- Exercise description: All lines of the listing below are to be printed again exactly.

——————————

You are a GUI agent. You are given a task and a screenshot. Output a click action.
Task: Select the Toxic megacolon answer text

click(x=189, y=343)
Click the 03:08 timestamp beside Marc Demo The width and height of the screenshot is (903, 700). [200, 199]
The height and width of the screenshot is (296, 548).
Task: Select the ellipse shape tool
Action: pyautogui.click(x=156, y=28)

——————————

- Output:
You are a GUI agent. You are given a task and a screenshot. Output a click action.
Task: Select the Toxic megacolon answer text

click(x=189, y=343)
Click the 03:08 timestamp beside Marc Demo The width and height of the screenshot is (903, 700). [200, 199]
The height and width of the screenshot is (296, 548).
Task: Select the ellipse shape tool
Action: pyautogui.click(x=156, y=28)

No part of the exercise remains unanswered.